[TEXT PROVIDED]:
[START]

During the past three decades, automation has exponentially increased the laboratory's data generation and information management capabilities. This chapter presents a historical perspective on computer-mediated improvements in laboratory capabilities, efficiency, and overall operations. The first section presents a chronological overview of innovations affecting the usage and application of computers within the laboratory. The second section discusses the historical development and selected case histories of LIMS.

1 History of Laboratory Computer Utilization

Progress in automation of the laboratory parallels technical and commercial developments in computers. The earliest mainframe computer systems of the 1960s were extremely expensive and required highly skilled professionals to keep them running. Initially, only the wealthiest organizations could afford them. Their use was highly restricted, tightly controlled, and had to be scheduled far in advance. By today's standards, the earlier machines were extremely primitive. Over the years, technological developments have significantly improved the capabilities of, performance of, and access to automation. At the same time, the cost of computers has dramatically decreased. The capability of the earlier million dollar systems is now readily available in pocket sized calculators costing less than 10 dollars. The extent and use of automation by laboratories has increased as the emerging technology has developed, stabilized, and become more affordable through large-scale production and marketing.

The use of computers in laboratories proceeded through the following stages.

• Initially, scientists created programs for their own use. Usage was limited to individuals who were highly computer literate and to organizations willing to invest the substantial time needed to create software.

• Commercial software packages emerged which provided increased access to automation. This extended the utilization of software to organizations who were unwilling to invest in substantial software development efforts.

• The costs of computer hardware decreased substantially due to advances in solid state electronics and the introduction of personal computers. With each passing year, more power was provided at lower absolute costs. This improved the affordability of automation and extended its acceptance by more and more organizations.

• Software advanced to provide easy to use and intuitive user interaction. Scientists no longer needed to be computer literate to capitalize on automation's capabilities. This facilitated the expanded acceptance of automated systems.

Computation

The earlier uses of computers involved tedious and time consuming calculations. Examples include kinetic, thermodynamic, and statistical computations. It replaced labour-intensive and tedious work previously completed manually or with the assistance of mechanical calculators. The computer provided higher levels of accuracy, reduced errors, and produced significant labour savings.

[END]

[STATED PROBLEM A]:
Answer these from the passage on laboratory computers:
(i) What did the earliest mainframe systems of the 1960s need in order to keep them running?
(ii) What do pocket-sized calculators with the capability of the earlier million dollar systems cost?
(iii) Which three kinds of computations are given as examples of the earlier uses of computers?
[STATED PROBLEM B]:
Write the next part of the passage on laboratory computers, starting after its final sentence.
The data after this point is separate material, unrelated to the passage on laboratory computers.

[DATASET EXCERPT]:
[START]

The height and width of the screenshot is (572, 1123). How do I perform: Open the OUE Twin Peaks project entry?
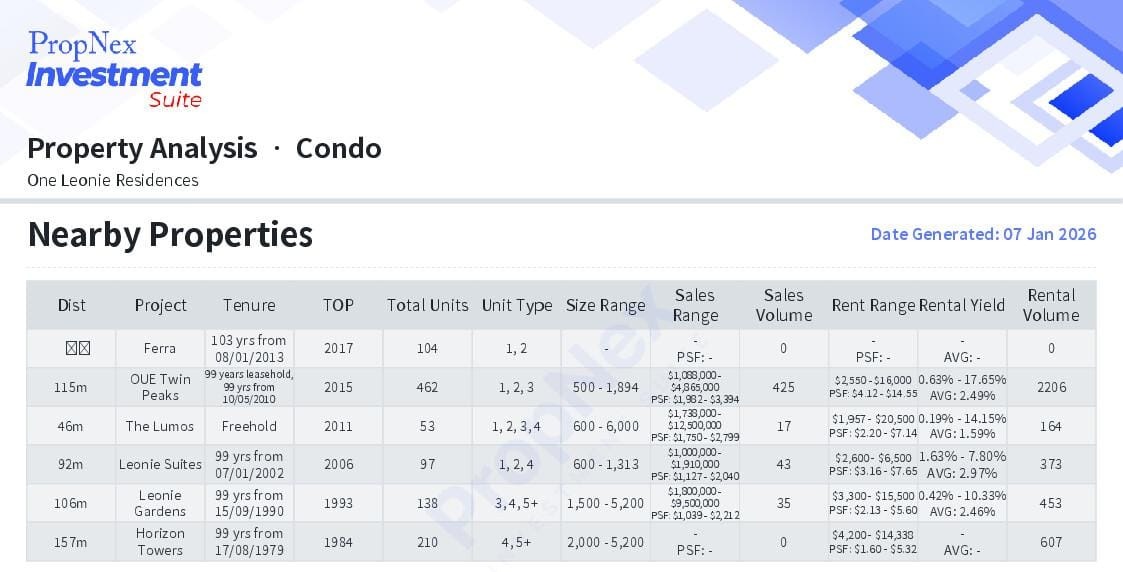tap(160, 387)
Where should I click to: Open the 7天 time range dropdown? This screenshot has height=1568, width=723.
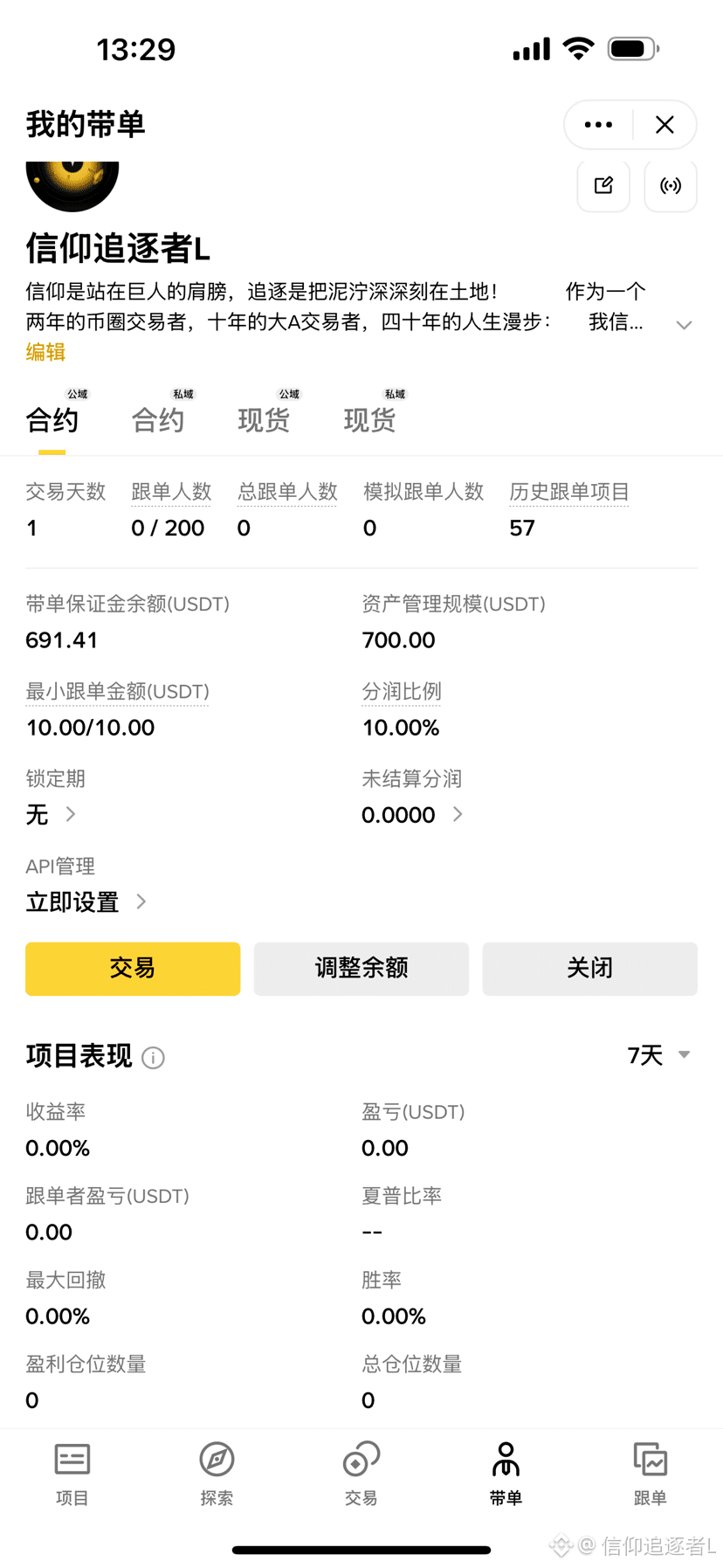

[END]

[REPLY A]:
(i) Highly skilled professionals.
(ii) Less than 10 dollars.
(iii) Kinetic, thermodynamic, and statistical computations.

[REPLY B]:
Instrument Automation

Advances in analytical instrumentation significantly improved the testing throughput of laboratories. These were enabled by advances in electronic controls and the integration of instruments with computerized data acquisition and control systems.

Electronic Instrument Control

The early instruments were inherently mechanical or optical devices. Data from each measurement was individually recorded on paper or film. The physical manipulations required, and the recording of all relevant data, consumed considerable effort.

The introduction of electronic controls in the 1960s substantially decreased the amount of manual labour required for analytical measurements. As an example, generating a sample's visible spectra previously involved the manual recording of many data points from a spectrophotometer. The analyst incrementally changed the wavelength setting of the instrument before recording the next data point. Once all the points were recorded, the spectra was obtained by manually plotting all the points on graph paper. With electronic controls, the analyst initiates the instruments wavelength scanning and the spectra is automatically plotted on an attached recording device, thereby eliminating the need for the manual recording and graphing of data.

Computerized Instrument Control and Data Acquisition

The advent of the integrated circuit and minicomputers in the 1970s facilitated automation of instrument data acquisition and control. Computers were then capable of controlling many aspects of the analysis. The data were automatically captured, stored, calculated, and processed by programs on the computer.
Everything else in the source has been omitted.